SELECTED EXTRACT:
Tanjung Puting (Indonesia)

Practical information on Tanjung Puting

  • Nature Reserve / Wildlife Observation / Safari
  • River
  • Off the beaten track
5 / 5 - One review
How to get there
1 hour by plane from Jakarta
When to go
It's better during the dry season, between May and September
Minimum stay
2 to 3 days

Reviews of Tanjung Puting

Marion Brand Seasoned Traveller
3 written opinions

Tanjung Puting Park is on the south of Borneo (or Kalimantan). This nature reserve of more than 300 hectares is a great chance to go out into the Indonesian jungle and meet up with nature.

My suggestion:
Don't forget to wear sun-cream and mosquito repellent. If you are travelling during the rainy season then take good waterproof shoes because some of the treks through the forest can quickly become impracticable without the right equipment.
My review

The main way to get to the park's different areas is by boat. So travellers usually opt for a cruise in a "klotok", a flat bottomed boat decked out to take between 2 and 10 people. Reserving this sort of transport means you will also be employing a crew, cook and guide. Granted, I was sceptical to begin with but I was quickly seduced by this means of transport which although it provides western style comforts is still very authentic and, thanks to the guide, allows you to find out much more about the park.

WHAT IS NEEDED:
Resume the Tanjung Puting review above, starting right after its closing sentence about traveling by klotok.

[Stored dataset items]
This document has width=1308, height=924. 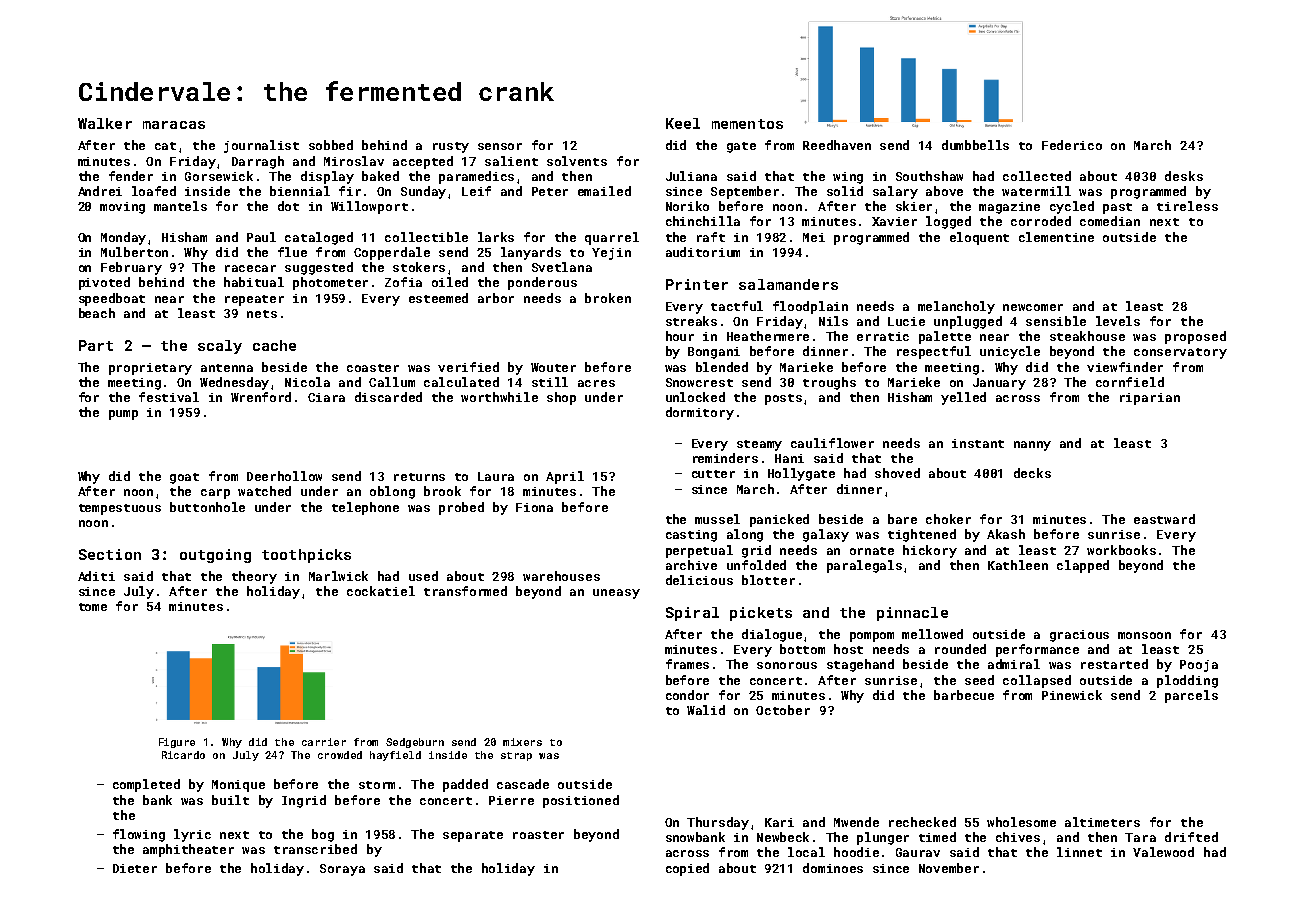 I want to click on mementos, so click(x=747, y=124).
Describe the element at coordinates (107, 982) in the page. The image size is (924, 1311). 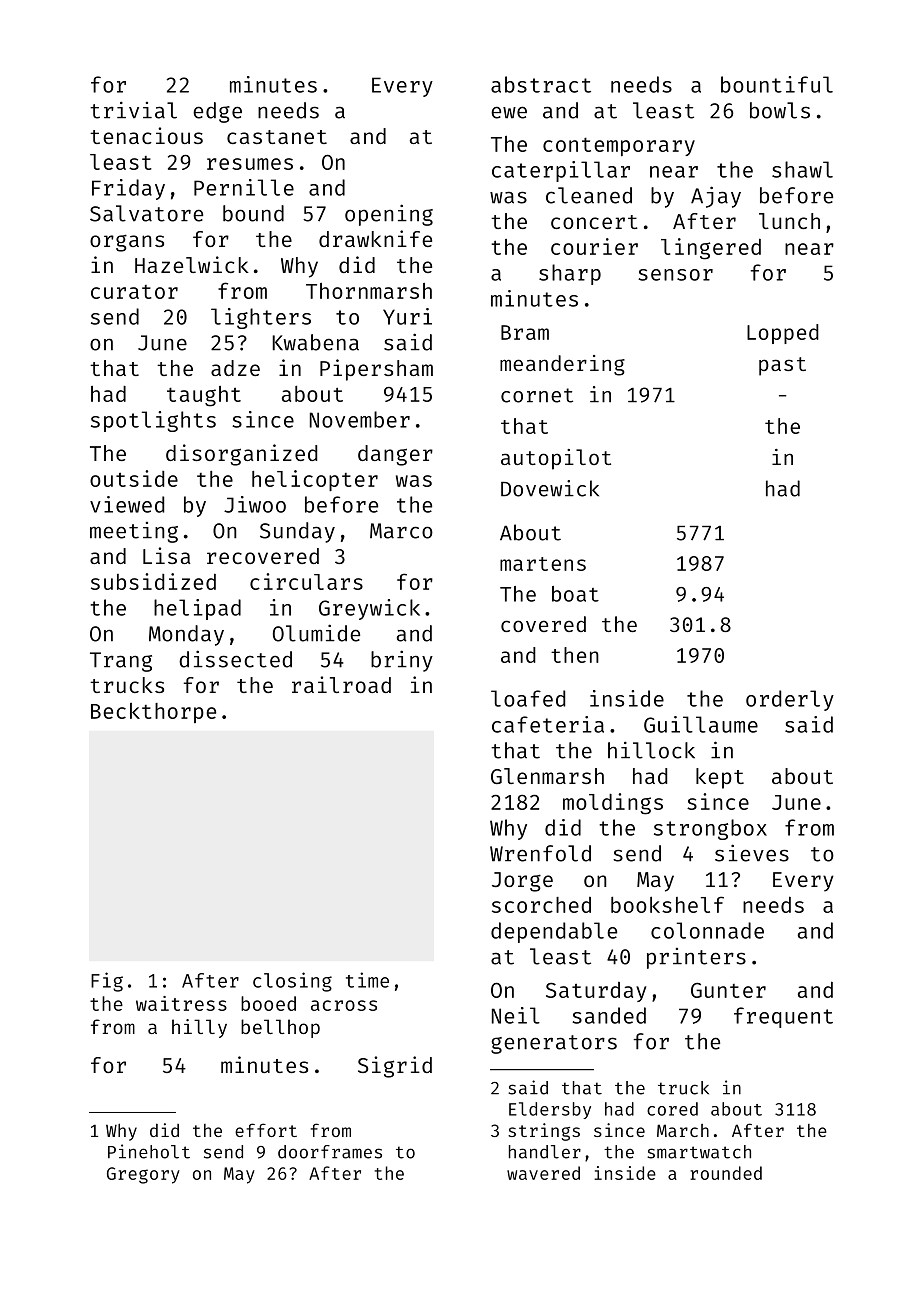
I see `Fig` at that location.
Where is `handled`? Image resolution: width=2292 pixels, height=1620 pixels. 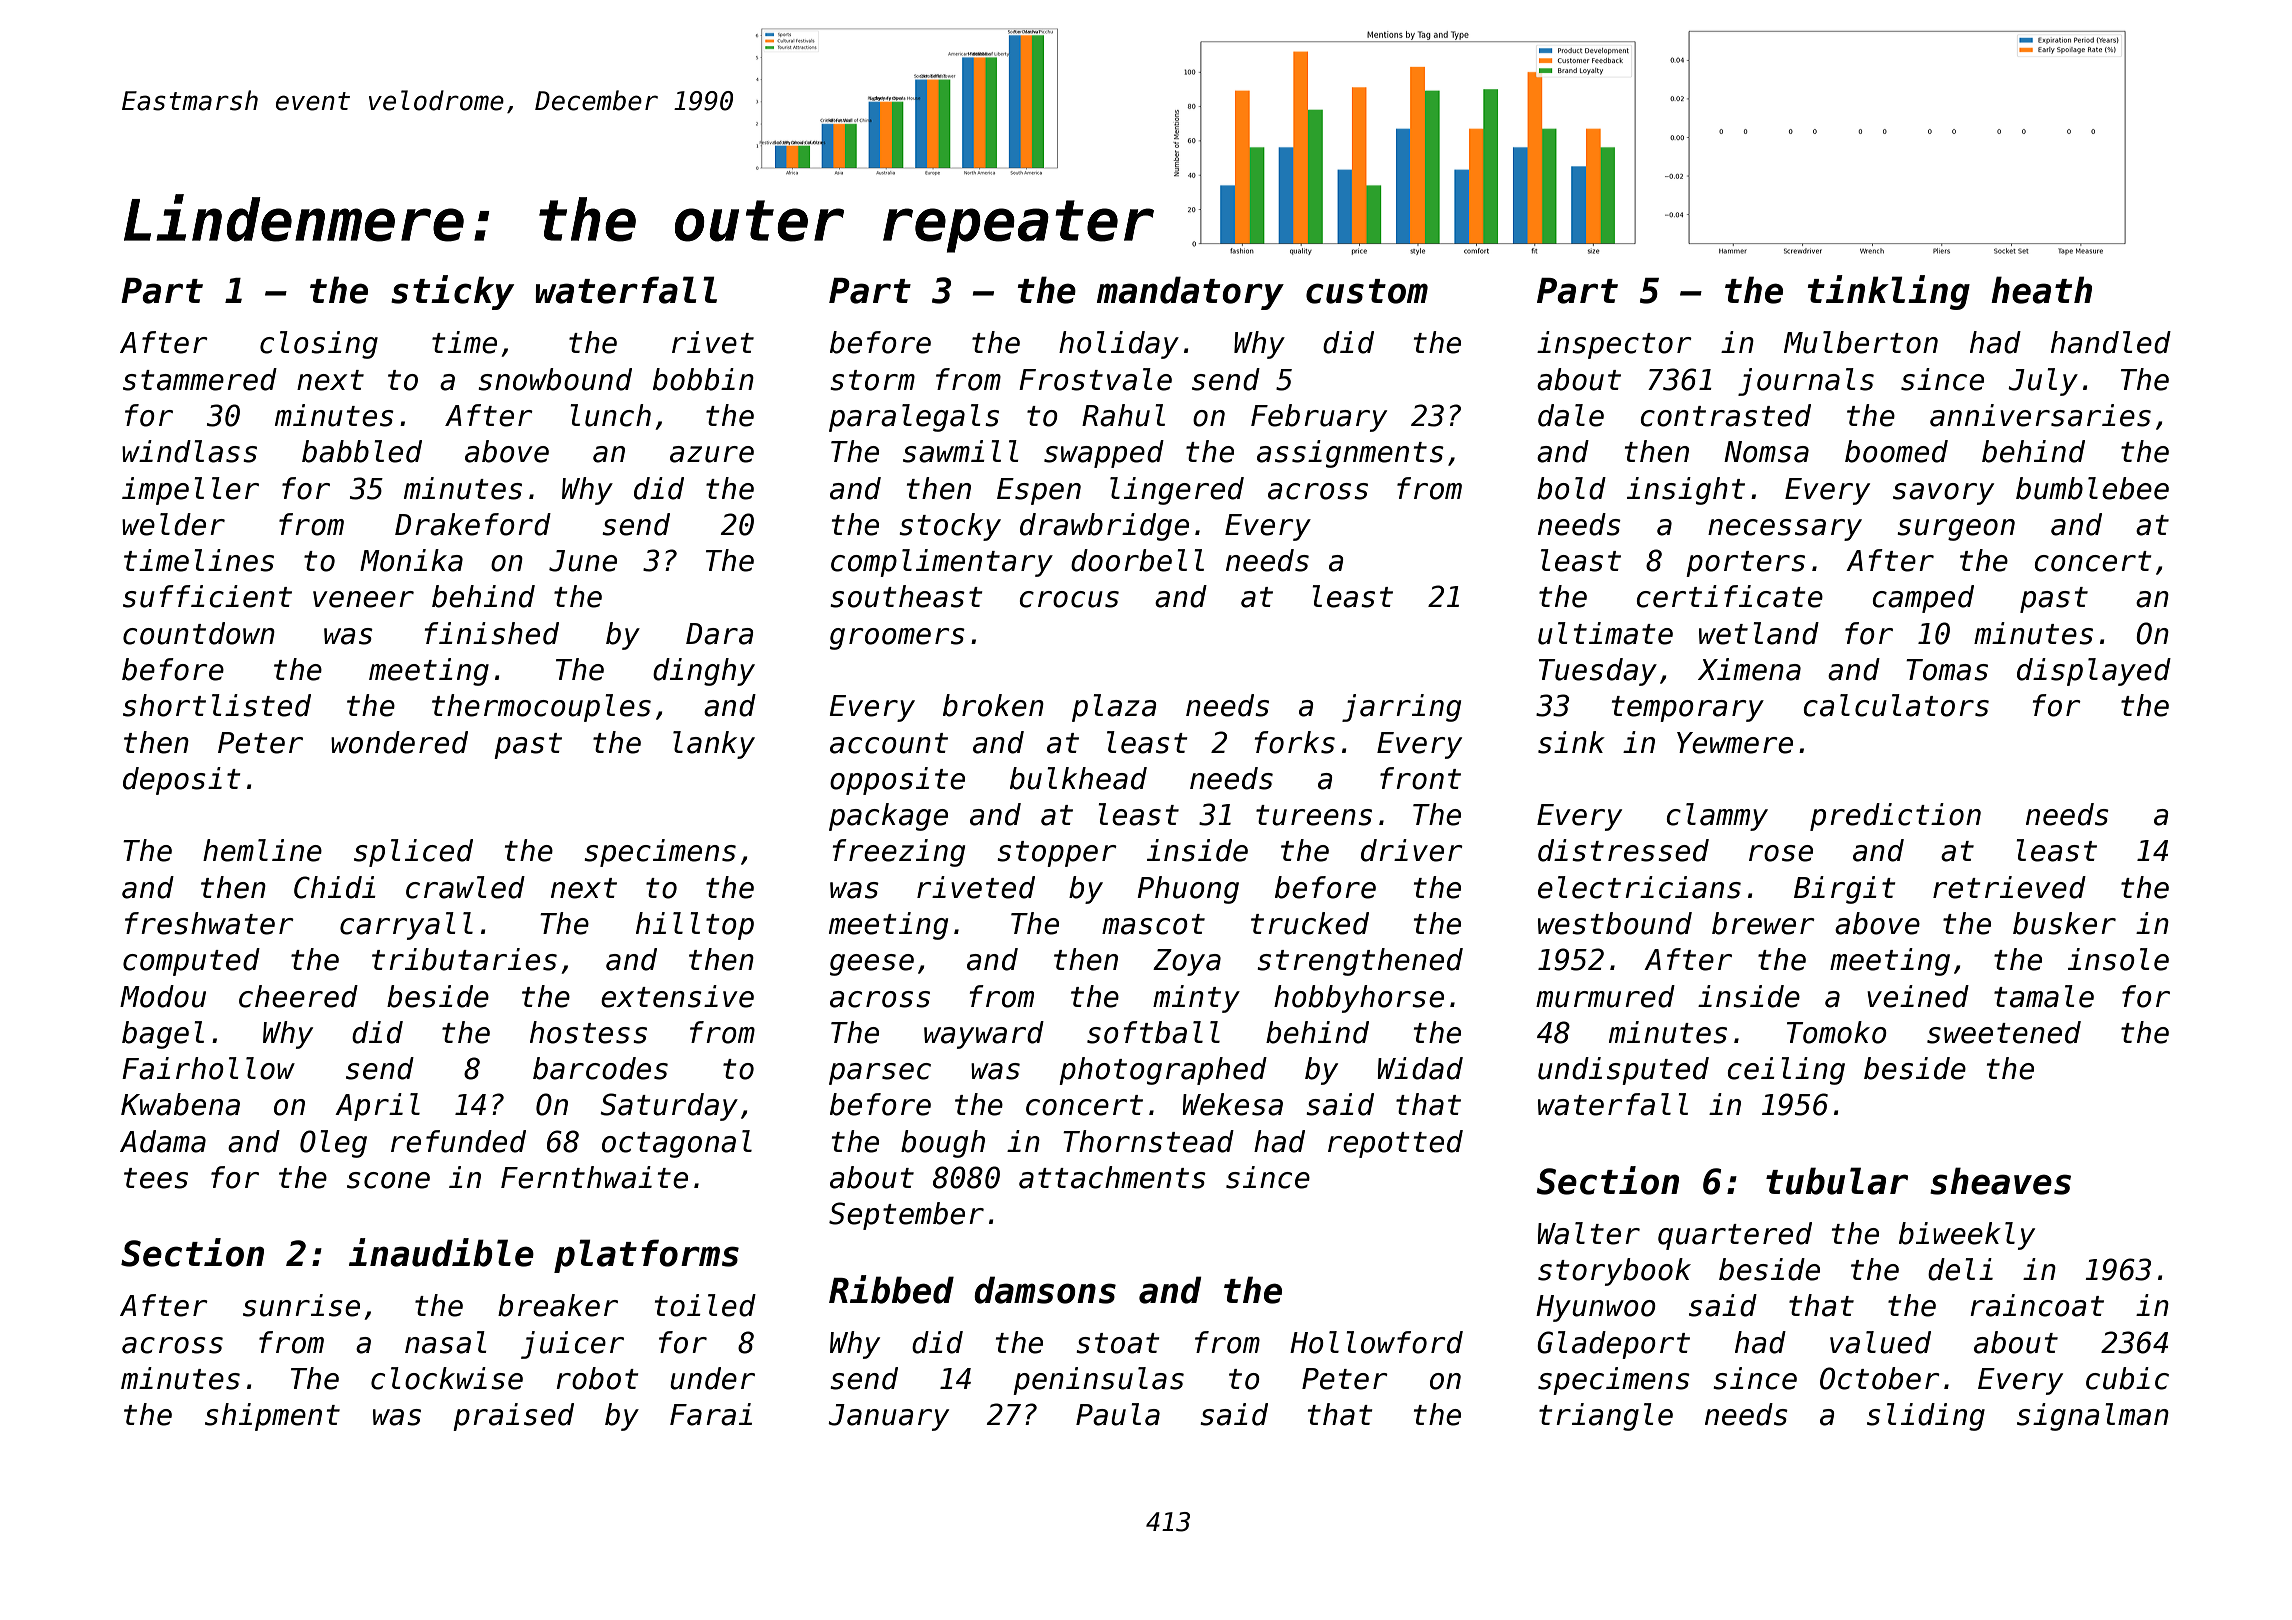
handled is located at coordinates (2111, 342).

THE ANSWER:
Tanjung Puting has a profusion of animal and vegetable species. Each turn of the Sekonyer is a chance to look at something new: yet another family of monkeys, a colourful bird flying an front of you, a tree full of fire-flies that will light up when night falls... You are completely immersed in nature and, apart from the purr of the boat's motor, there are no sounds to spoil the tranquility If, like me, you find the constant bustle of Indonesian towns tiring, then you will really enjoy this return to nature.

Obviously, Tanjung Puting's star attraction is watching the Orangutans. The park is home to lots of these "old men of the forest" and I was lucky enough to meet a lot of them in Camp Leakey. The place is dedicated to caring for these fragile animals and is one of the pillars of research on the species. You guide will explain the politics and functioning of this legendary place to you in detail. Our visit was organised for feeding time so that we could see these touching creatures up close. And you never know, you may be lucky enough to see a mother with her baby on her back climbing down to feast on a few bananas!